→ Exercise aim: Copy out every record below exactly as written, but leave out any pictures.

→ Provided data:
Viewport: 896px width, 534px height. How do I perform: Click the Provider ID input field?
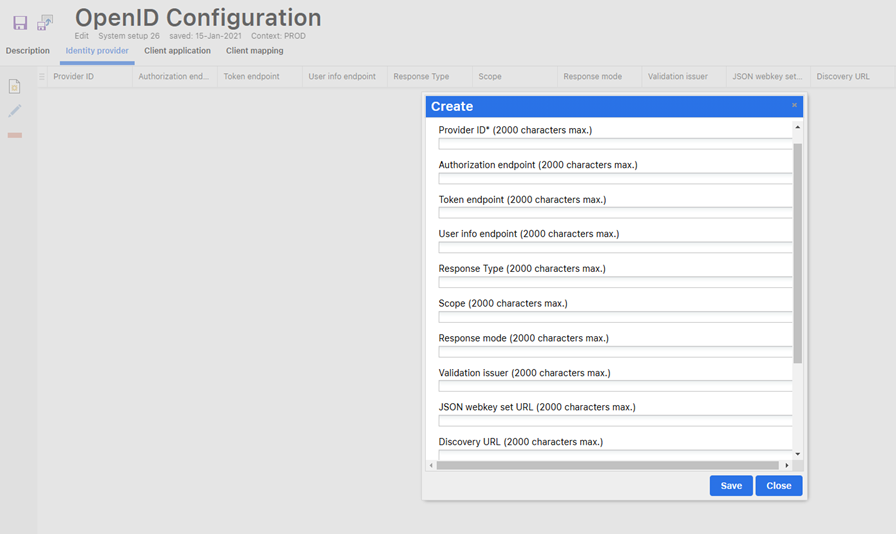pos(615,144)
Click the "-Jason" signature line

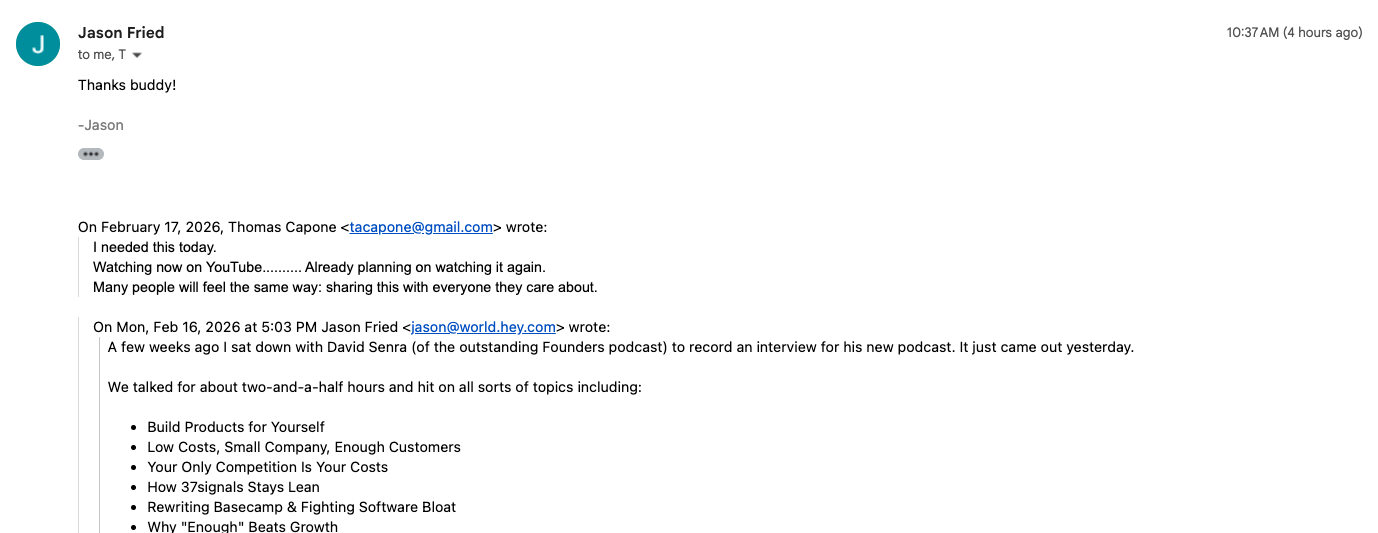[x=101, y=125]
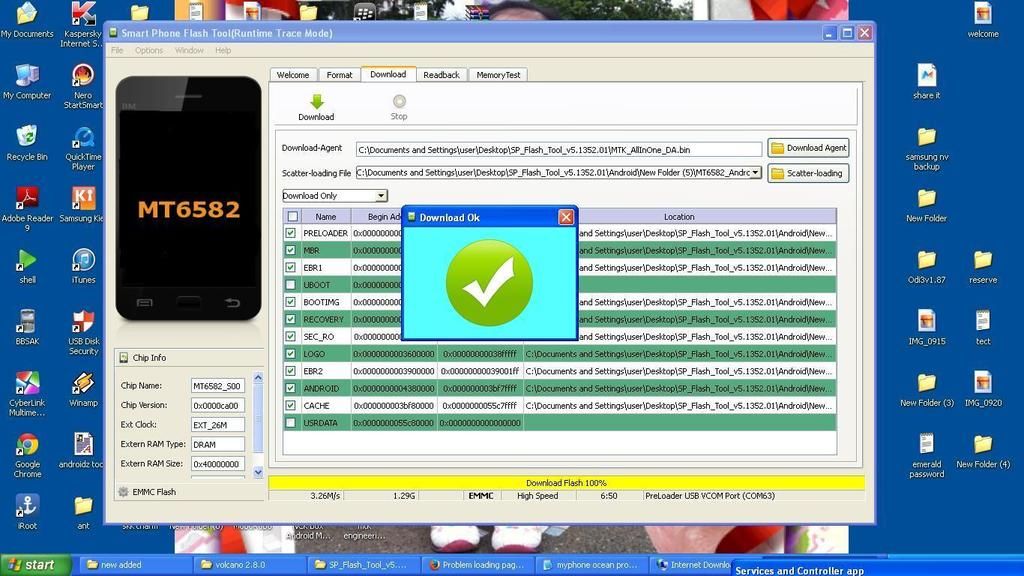
Task: Open the Winamp desktop shortcut
Action: [83, 385]
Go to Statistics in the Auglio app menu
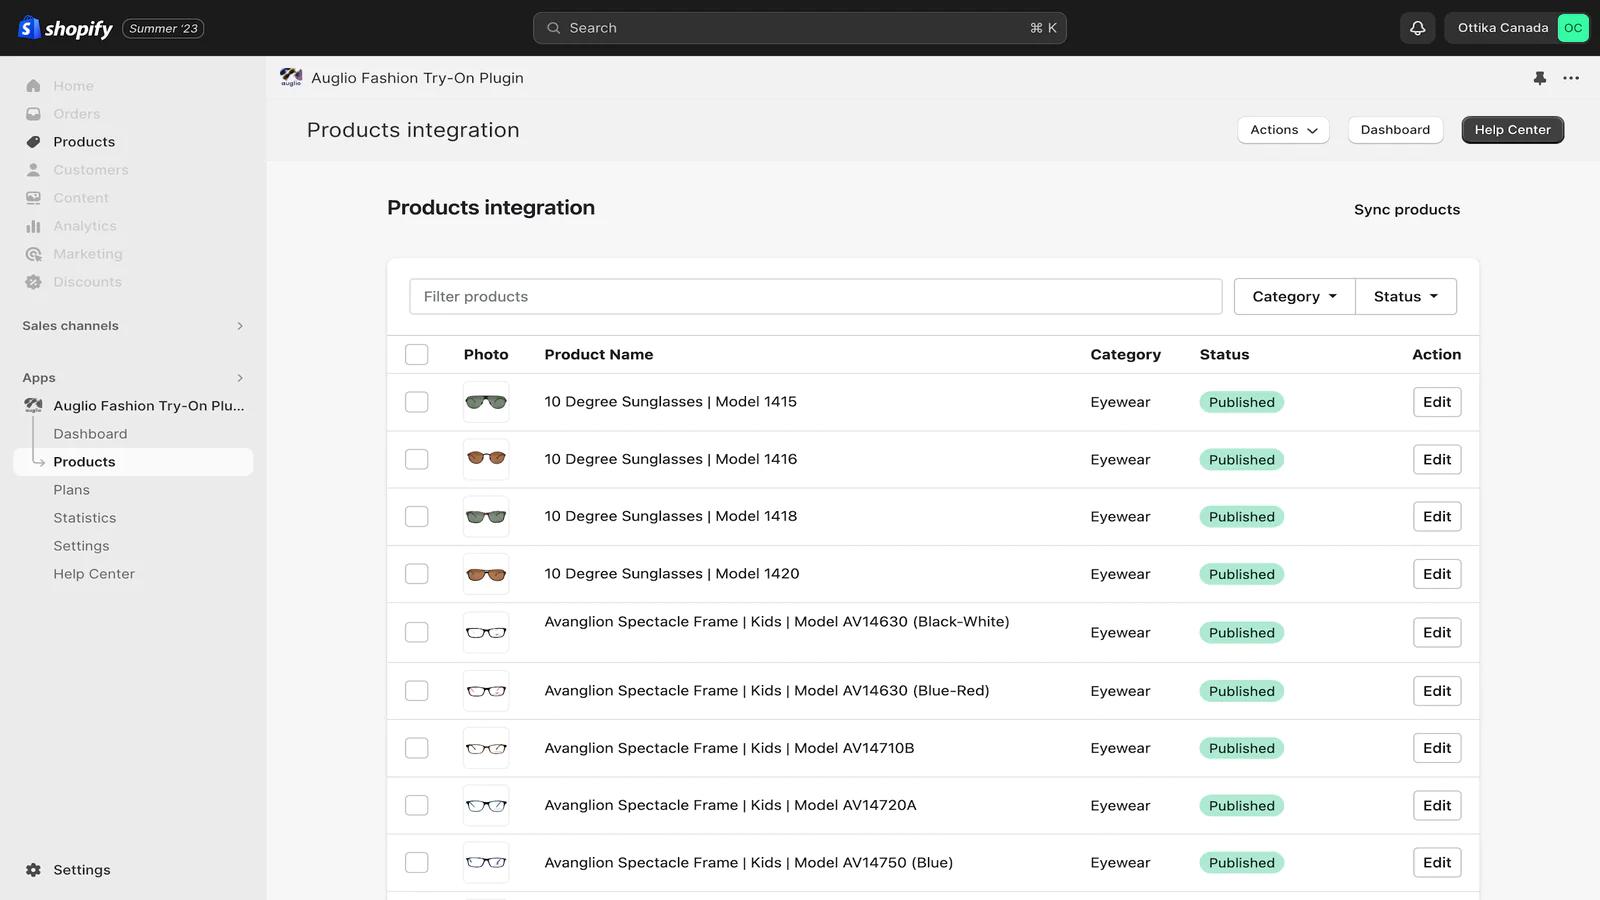1600x900 pixels. [85, 518]
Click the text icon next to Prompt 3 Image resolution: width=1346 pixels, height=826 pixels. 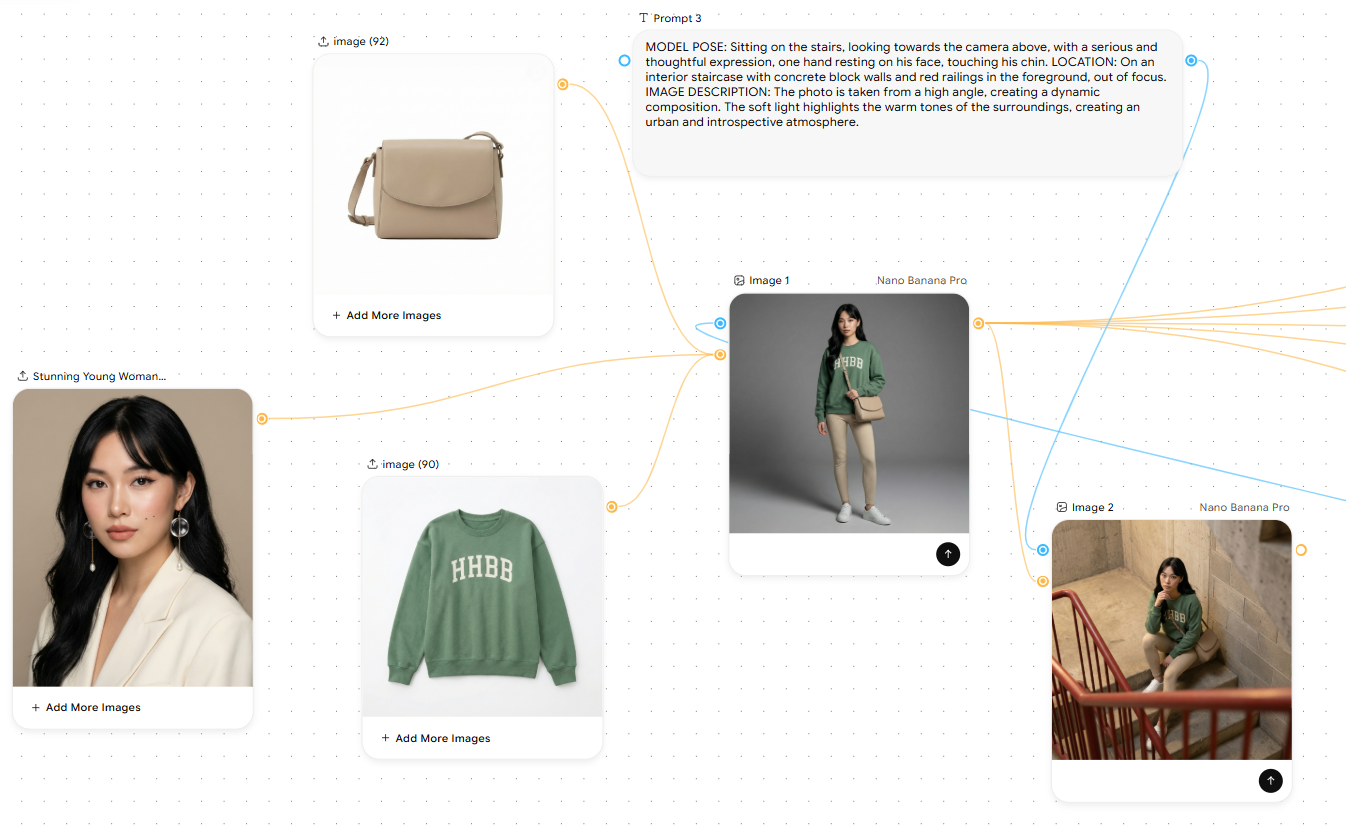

→ Task solution:
Viewport: 896px width, 534px height. How do I perform: Click the Provider ID input field?
pos(615,144)
Click the "-Jason" signature line

[x=101, y=125]
Task: Open the Winamp desktop shortcut
Action: [83, 385]
Go to Statistics in the Auglio app menu
1600x900 pixels. [85, 518]
Click the text icon next to Prompt 3 Image resolution: width=1346 pixels, height=826 pixels. 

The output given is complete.